- Cover of the first tankōbon volume, featuring Hana Tsukishima

ワースト (Wāsuto)
- Genre: Yankī
- Written by: Hiroshi Takahashi
- Published by: Akita Shoten
- English publisher: NA: Digital Manga Publishing;
- Magazine: Monthly Shōnen Champion
- Original run: 2001 – July 6, 2013
- Volumes: 33
- Crows;

= Worst (manga) =

Japanese delinquent manga series by Hiroshi Takahashi

Worst (ワースト, Wāsuto) is a Japanese delinquent manga series written and illustrated by Hiroshi Takahashi. It has the same setting as Takahashi's previous manga Crows and QP and revolves around a group of teenage boys who fight their way through the notorious high school Suzuran.

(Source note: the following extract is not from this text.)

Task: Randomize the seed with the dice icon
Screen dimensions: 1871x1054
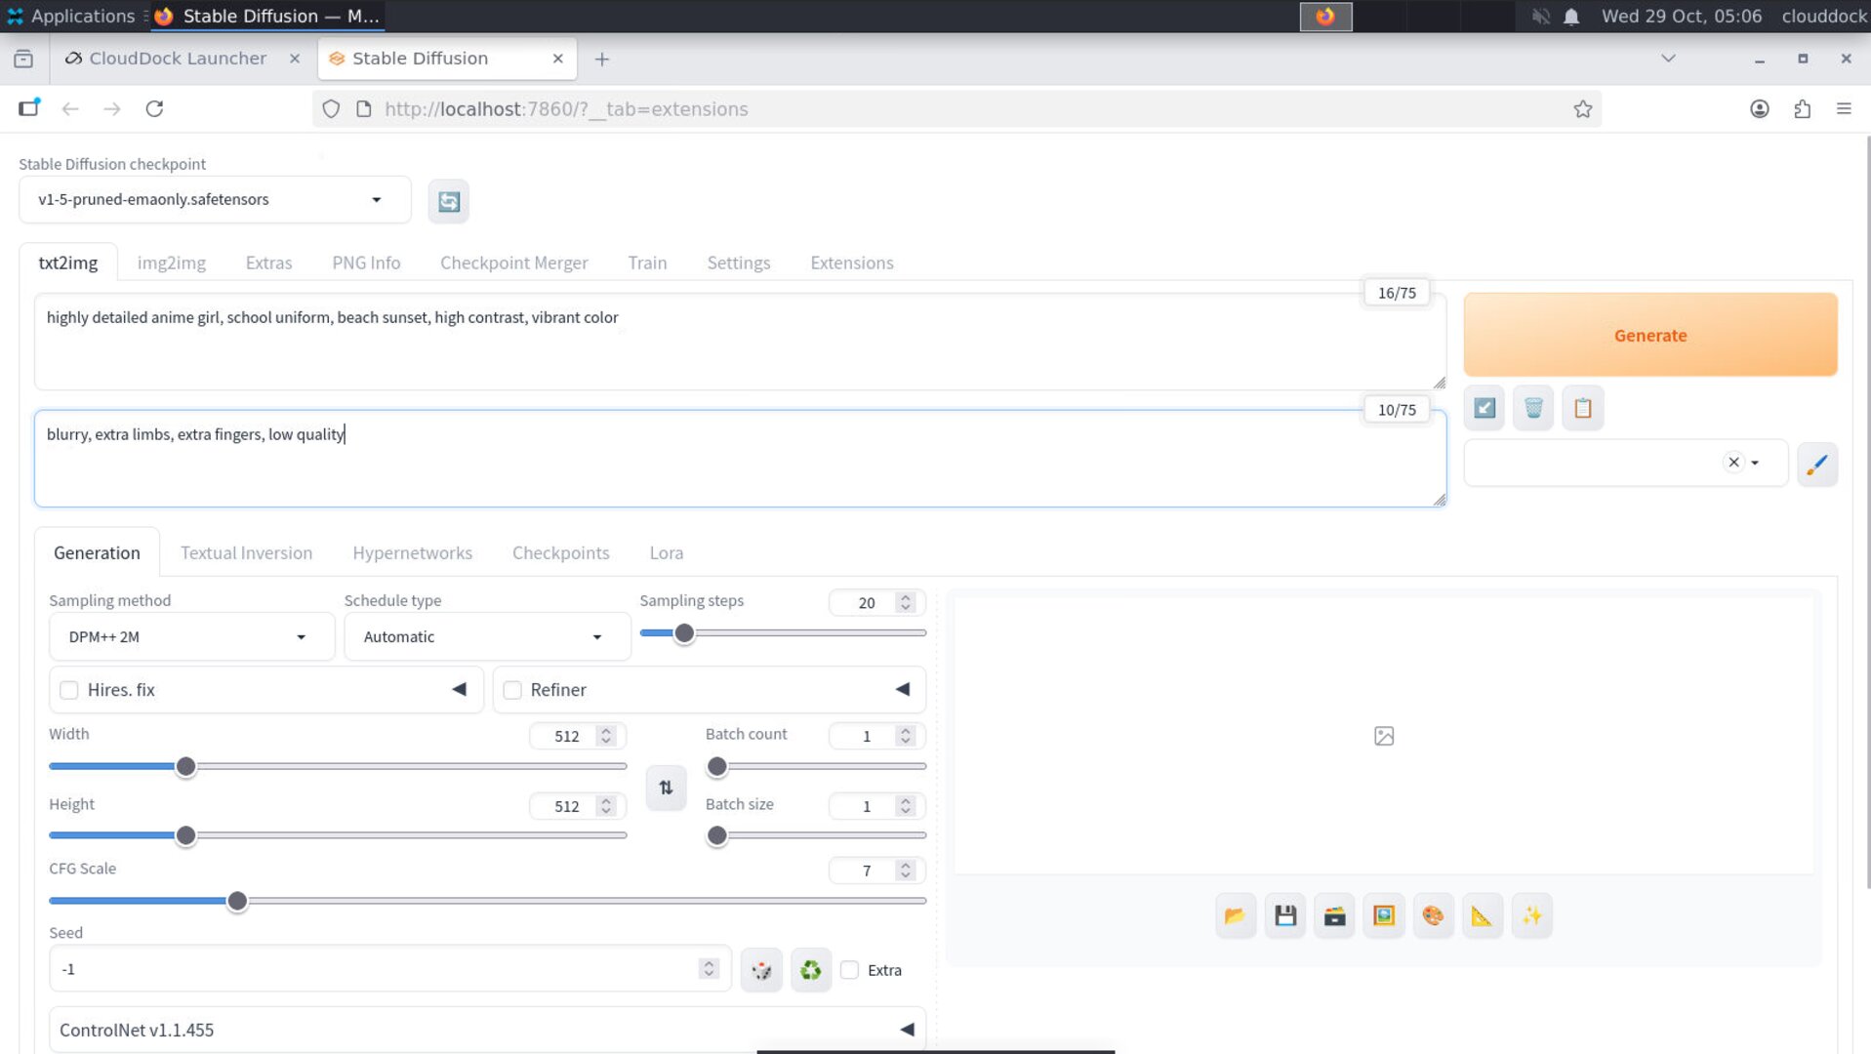Action: coord(761,969)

The manga was first published by Monthly Shōnen Champion in 2001. The series is currently being serialized in Japan and has been collected into twenty-five tankōbon volumes. In North America, Digital Manga Publishing has released only three volumes, with the last graphic novel released in November 2004.

Hiroshi Takahashi had also released Worst Gaiden, which is the short collection of sides stories for the Worst series.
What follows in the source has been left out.